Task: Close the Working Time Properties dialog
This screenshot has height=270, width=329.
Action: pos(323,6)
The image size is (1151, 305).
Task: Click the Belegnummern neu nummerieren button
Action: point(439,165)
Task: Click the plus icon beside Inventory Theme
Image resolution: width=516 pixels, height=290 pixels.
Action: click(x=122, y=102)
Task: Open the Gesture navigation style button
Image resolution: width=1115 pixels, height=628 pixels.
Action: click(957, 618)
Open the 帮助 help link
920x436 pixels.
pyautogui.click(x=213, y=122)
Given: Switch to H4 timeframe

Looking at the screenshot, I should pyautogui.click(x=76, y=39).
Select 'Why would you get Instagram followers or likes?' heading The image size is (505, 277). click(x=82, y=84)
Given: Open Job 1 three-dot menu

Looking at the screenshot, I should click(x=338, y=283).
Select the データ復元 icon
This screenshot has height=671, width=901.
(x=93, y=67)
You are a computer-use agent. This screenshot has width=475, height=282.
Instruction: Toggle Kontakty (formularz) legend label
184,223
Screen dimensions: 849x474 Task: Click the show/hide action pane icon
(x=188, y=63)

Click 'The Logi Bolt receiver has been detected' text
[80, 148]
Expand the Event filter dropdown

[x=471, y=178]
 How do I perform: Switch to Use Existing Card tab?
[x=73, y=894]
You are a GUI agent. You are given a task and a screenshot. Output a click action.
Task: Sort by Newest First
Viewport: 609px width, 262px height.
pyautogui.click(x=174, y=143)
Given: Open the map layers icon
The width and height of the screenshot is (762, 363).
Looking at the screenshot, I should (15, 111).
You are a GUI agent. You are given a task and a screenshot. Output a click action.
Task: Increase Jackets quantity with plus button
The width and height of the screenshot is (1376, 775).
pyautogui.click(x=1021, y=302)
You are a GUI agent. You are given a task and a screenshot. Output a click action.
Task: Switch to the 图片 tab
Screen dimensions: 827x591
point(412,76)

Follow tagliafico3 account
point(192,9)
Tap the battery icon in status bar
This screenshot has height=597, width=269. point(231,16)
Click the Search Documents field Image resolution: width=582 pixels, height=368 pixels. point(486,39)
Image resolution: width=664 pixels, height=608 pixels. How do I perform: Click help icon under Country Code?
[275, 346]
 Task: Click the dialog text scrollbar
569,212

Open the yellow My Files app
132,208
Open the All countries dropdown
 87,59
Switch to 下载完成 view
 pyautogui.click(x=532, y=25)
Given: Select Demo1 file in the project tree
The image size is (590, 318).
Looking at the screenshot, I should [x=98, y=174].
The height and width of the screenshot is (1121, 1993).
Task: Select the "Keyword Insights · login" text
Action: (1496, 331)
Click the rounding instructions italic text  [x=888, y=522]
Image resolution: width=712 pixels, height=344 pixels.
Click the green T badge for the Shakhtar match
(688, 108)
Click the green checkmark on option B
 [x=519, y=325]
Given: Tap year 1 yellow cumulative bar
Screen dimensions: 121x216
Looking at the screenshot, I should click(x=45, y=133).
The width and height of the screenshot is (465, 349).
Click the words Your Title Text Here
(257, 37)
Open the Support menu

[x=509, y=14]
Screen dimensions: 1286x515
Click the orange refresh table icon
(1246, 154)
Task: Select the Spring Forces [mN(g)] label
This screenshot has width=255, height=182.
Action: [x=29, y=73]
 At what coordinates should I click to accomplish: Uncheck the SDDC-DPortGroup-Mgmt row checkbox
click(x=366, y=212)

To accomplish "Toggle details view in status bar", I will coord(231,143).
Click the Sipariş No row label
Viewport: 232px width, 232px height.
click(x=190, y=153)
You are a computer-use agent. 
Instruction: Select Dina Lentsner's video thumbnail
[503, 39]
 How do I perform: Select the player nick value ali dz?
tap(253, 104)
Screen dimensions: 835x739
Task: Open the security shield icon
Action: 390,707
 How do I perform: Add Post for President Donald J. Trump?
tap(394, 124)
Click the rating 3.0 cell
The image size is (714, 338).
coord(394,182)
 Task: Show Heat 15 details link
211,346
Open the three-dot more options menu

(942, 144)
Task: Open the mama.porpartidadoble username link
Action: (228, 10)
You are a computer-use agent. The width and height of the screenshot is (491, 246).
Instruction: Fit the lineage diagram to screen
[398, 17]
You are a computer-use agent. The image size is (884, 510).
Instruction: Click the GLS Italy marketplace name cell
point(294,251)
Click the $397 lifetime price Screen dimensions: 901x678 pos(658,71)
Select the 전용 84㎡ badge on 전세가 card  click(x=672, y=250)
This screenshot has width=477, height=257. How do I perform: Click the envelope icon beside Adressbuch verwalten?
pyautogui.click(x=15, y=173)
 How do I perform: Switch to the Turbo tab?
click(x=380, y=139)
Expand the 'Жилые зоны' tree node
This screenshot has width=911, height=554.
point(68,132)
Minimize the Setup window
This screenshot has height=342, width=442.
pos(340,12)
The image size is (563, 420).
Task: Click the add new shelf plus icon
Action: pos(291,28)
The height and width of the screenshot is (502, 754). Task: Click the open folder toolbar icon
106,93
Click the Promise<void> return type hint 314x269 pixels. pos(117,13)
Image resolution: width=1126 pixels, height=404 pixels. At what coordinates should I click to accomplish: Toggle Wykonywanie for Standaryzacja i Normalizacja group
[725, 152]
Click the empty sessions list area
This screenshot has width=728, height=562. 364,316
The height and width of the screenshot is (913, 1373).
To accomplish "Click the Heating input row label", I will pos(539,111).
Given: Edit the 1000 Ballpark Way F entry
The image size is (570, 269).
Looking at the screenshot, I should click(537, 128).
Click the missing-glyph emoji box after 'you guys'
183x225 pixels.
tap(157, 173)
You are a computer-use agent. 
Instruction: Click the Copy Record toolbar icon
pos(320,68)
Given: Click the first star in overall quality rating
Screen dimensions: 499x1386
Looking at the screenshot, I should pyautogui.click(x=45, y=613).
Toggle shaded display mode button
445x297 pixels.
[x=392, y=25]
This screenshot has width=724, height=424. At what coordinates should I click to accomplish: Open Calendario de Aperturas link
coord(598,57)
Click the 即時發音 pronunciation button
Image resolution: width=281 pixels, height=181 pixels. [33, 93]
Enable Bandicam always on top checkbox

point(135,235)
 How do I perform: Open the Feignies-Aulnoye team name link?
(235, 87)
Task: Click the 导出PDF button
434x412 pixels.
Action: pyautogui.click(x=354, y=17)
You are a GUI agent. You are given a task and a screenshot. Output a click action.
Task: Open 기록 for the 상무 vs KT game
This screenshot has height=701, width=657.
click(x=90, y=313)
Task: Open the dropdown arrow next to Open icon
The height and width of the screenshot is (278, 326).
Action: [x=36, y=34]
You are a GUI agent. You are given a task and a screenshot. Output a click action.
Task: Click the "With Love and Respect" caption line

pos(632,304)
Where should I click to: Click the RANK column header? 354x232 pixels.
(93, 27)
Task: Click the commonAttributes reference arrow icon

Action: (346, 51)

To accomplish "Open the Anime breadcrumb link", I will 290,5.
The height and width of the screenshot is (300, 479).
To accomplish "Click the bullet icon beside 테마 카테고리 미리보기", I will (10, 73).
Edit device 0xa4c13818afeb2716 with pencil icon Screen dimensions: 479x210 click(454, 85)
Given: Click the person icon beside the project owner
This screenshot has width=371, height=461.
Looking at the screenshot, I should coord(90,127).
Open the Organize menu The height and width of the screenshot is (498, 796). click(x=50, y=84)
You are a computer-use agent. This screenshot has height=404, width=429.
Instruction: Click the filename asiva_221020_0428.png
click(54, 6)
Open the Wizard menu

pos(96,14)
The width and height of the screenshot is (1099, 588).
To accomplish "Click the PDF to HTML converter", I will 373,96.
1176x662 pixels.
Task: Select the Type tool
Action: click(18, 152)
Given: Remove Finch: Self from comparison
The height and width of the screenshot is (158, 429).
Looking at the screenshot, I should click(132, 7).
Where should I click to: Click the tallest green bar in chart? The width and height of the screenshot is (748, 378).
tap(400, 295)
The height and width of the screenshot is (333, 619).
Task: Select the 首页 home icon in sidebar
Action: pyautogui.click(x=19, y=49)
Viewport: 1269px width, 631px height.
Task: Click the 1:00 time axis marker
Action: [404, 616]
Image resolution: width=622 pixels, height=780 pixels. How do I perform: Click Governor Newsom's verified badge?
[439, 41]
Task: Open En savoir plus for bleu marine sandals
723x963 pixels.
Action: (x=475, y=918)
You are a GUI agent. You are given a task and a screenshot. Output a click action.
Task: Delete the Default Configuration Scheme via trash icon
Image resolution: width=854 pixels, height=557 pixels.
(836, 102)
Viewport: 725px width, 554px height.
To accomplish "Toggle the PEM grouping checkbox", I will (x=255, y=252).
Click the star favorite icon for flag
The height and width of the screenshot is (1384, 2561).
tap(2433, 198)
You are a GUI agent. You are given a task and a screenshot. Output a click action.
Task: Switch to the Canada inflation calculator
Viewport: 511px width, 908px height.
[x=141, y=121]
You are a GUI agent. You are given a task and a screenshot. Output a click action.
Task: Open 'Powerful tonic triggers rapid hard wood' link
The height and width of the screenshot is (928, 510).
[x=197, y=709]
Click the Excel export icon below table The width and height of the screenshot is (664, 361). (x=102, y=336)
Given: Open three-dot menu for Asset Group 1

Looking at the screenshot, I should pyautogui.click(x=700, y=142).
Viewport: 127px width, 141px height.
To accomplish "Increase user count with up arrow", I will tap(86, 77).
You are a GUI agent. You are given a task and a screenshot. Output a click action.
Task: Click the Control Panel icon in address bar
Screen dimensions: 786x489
• • • • • • •
» What you have to do
Reproduce exactly the lines of the records above from the one with "Open the All countries dropdown" to the one with "Given: Select Demo1 file in the project tree", both included, and leave out everything else.

» Result of this exercise
Open the All countries dropdown
 87,59
Switch to 下载完成 view
 pyautogui.click(x=532, y=25)
Given: Select Demo1 file in the project tree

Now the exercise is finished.